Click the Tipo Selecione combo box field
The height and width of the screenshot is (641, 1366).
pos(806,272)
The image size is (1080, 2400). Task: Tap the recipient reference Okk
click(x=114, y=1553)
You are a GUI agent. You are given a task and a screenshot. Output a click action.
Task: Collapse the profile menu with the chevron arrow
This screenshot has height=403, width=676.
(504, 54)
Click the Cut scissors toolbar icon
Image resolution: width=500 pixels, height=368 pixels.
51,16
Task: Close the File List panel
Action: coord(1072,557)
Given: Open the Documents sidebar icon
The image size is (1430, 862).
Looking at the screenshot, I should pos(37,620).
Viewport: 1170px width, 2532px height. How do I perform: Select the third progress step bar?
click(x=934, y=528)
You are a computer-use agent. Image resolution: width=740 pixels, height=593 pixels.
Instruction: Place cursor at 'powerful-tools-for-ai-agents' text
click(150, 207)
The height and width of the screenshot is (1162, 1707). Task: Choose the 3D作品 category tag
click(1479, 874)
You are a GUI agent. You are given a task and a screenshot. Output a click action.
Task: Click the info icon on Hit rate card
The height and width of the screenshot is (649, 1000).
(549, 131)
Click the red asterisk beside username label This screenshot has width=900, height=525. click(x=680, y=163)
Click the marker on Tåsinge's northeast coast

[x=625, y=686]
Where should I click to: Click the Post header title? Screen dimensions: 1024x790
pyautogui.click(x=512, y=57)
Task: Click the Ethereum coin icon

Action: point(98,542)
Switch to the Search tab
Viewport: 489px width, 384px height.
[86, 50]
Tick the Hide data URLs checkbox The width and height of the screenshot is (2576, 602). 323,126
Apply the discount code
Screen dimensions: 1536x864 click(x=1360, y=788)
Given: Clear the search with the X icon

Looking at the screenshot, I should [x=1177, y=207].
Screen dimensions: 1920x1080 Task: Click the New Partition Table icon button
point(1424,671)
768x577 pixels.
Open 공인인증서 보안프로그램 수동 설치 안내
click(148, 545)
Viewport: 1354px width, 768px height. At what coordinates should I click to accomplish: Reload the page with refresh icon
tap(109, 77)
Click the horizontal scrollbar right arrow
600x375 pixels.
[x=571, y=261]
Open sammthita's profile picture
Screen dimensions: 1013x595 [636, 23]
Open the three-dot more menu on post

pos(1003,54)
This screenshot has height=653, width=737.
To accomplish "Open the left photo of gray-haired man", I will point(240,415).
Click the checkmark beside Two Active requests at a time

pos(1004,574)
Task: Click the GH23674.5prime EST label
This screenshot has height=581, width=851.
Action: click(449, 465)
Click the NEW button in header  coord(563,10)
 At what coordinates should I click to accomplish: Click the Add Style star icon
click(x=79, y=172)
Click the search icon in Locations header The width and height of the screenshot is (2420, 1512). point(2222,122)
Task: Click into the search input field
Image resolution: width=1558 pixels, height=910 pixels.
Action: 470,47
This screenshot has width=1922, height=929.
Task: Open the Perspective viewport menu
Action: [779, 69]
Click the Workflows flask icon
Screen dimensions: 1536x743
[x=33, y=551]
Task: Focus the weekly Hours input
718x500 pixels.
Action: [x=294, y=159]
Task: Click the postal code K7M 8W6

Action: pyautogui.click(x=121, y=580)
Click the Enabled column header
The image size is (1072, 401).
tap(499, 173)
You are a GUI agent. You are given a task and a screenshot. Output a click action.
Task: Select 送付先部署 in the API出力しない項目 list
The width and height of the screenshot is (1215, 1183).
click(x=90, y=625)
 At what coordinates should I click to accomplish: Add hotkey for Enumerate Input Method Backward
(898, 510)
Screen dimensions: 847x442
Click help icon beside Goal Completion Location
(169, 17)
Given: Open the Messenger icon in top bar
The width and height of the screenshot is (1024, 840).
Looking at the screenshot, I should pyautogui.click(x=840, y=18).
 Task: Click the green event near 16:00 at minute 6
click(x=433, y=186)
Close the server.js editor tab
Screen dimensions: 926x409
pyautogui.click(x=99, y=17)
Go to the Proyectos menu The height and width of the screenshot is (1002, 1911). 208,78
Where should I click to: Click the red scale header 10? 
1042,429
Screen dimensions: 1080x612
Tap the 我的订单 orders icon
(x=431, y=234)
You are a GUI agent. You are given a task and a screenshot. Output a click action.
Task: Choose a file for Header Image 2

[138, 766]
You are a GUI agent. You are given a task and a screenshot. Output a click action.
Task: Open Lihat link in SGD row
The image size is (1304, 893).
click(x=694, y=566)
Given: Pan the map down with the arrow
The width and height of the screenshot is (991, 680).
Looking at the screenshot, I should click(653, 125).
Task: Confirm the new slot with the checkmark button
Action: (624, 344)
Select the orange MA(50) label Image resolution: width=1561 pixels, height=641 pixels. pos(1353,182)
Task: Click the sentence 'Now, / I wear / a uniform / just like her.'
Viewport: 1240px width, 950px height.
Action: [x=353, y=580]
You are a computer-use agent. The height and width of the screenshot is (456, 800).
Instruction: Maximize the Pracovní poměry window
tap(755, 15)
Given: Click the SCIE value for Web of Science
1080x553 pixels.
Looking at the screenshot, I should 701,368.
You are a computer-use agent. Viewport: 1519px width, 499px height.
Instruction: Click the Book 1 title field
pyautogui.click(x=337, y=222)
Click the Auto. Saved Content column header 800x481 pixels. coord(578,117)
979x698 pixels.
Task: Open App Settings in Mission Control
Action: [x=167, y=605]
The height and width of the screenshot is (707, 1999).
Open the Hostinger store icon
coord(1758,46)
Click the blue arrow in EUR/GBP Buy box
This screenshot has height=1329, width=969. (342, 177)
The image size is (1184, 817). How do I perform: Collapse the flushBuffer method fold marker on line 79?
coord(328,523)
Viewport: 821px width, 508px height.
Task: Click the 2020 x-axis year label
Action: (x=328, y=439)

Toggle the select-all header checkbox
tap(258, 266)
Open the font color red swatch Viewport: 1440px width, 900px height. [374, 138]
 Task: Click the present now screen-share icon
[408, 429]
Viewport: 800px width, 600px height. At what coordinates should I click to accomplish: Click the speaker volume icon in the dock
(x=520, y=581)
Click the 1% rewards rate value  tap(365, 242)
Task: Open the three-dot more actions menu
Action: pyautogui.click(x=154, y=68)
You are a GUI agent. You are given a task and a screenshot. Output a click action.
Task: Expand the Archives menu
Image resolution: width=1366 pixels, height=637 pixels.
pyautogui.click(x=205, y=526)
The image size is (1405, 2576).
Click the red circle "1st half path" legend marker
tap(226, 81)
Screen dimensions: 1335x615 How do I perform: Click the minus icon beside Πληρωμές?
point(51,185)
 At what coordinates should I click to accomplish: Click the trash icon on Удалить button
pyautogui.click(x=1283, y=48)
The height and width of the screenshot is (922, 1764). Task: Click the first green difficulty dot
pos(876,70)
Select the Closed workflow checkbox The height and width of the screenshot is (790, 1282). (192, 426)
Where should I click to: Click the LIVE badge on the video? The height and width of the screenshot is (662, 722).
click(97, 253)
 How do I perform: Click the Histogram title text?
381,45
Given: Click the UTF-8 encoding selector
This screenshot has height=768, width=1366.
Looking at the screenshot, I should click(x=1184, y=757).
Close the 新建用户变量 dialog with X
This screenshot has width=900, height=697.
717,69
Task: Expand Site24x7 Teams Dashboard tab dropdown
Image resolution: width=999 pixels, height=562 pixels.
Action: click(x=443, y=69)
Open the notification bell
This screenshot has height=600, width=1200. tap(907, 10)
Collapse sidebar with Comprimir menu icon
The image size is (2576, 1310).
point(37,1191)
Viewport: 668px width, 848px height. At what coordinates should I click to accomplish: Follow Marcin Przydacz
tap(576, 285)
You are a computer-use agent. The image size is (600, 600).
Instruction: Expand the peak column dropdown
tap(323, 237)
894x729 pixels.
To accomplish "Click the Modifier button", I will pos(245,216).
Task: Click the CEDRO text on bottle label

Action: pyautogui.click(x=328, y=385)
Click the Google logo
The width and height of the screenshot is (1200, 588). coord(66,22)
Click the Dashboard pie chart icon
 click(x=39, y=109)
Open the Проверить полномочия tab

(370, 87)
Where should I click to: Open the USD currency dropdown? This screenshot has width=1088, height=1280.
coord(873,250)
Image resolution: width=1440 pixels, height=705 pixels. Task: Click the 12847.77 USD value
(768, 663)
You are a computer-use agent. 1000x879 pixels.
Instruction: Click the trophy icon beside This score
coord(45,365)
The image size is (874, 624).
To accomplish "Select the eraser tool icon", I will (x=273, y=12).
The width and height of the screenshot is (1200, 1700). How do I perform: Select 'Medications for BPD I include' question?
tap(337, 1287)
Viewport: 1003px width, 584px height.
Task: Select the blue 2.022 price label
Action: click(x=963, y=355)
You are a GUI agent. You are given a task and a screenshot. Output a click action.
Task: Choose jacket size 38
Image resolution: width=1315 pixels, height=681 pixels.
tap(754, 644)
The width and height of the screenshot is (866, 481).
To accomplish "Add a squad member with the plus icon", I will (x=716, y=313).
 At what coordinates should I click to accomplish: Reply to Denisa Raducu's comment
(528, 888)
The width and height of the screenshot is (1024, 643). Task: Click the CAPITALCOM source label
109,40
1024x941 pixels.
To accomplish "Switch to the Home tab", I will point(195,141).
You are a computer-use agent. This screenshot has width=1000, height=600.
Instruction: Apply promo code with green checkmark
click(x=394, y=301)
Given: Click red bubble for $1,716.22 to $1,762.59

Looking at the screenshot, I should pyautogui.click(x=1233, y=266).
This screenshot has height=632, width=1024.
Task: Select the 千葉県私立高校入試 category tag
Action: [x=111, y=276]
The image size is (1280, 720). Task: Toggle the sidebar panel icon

-*-*-

**PROMPT**
Check every line of the data, and copy the ones that contain "computer".

**RESPONSE AREA**
You are a computer-use agent. Image resolution: width=740 pixels, height=593 pixels.
You are a computer-use agent. The height and width of the screenshot is (456, 800).
You are a computer-use agent. Viewport: 1519px width, 499px height.
You are a computer-use agent. The image size is (600, 600).
You are a computer-use agent. 1000x879 pixels.
You are a computer-use agent. This screenshot has width=1000, height=600.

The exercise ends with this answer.